There’s a pregnant pause as I consider how best to win Wife over to my way of thinking. As usual, Wife thinks of a solution while I was still sorting out the variables.
“This should be it,” she says.
“What?”
“You should make this the conversation. Everything we just said. That’d be funny.”
“It would be even funnier if I wrote a whole section on the made-up part and then tagged this on afterward, revealing the first section a lie. Kindofa lie.”
“Chronological fib.”
“Yeah.”
“Yeah, that’d be funny. Do that.”
“I knew there was a reason I married you.”
“Besides my good looks, sense of humor, and intelligence?”
“And big boobs. Don’t forget your big boobs.”
“I love you too, baby.”
Okay, exercise done. Good. Thank God. Won’t have to do that for another twenty-three and a half hours. Next: diet. I’d previously sat down with my team of diet and nutrition experts* and worked out a rigorous meal plan consisting of:
Breakfast
1 Graham cracker with a tablespoon of peanut butter
1 protein shake (1 scoop protein powder, 1 banana, 1 cup ice, 1 cup lactose-free milk)
1 orange
Midmorning snack
1 apple
Lunch
Holy crap, what do you care? Why am I telling you all this? Long story short, if I stick to it, this should give me a total of about 1,550 calories a day. Sure, that may seem a bit low for an adult male, even a dieting adult male, but I’m sure I’ll be fine. Just looking at the list, it looks like an insane amount of food to take in every day, so I’m not too worried as I’m heading into my first day of eating healthy.
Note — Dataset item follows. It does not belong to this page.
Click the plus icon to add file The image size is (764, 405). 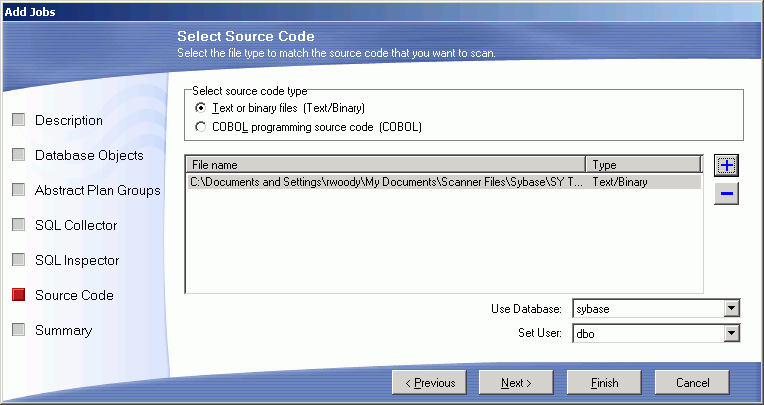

By the way, you’ll notice a conspicuous lack of sugar in the diet. That’s not just because I’m trying to lose weight. I have hypoglycemia, or low blood sugar, for you nonmedical personnel out there. My parents discovered this quite by accident when I went into a coma as an infant. It really wasn’t as big a deal as it sounds. In fact, they also accidently discovered I was allergic to being stung by bees, eating wheat, and hitting my head really hard on bricks.
Diet Log, Day 1
9:00 A.M.
I’ve been at work for an hour and a half and just had my apple. For me, eating fruit is a lot like exercising: I resist as much as I can on the front end, but when I’m done with it, I feel a lot better. The best part is, no sugar cravings yet. This could be easier than I thought.
NOON
I’m finishing up my chicken and broccoli when I realize I haven’t opened my jug of water yet. I guess I should get started on that if I plan on finishing the entire thing before I go home. I figure that if I stop drinking by five, I should stop peeing just in time for bed. I’ve had a few stray thoughts about sugar, but nothing bad. I’m supremely confident in my ability to pull this off.
4:00 P.M.
Holy crap, I need something sweet. Daddy need a fix—bad. I run to the shared filing cabinet/secret candy depository in the office and see that there are eight Hershey’s Kisses left. I snatch four, take them back to my desk, and attack each one in a manner much akin to a paranoid squirrel eating his last acorn, my eyes darting to and fro lest someone discover my shame.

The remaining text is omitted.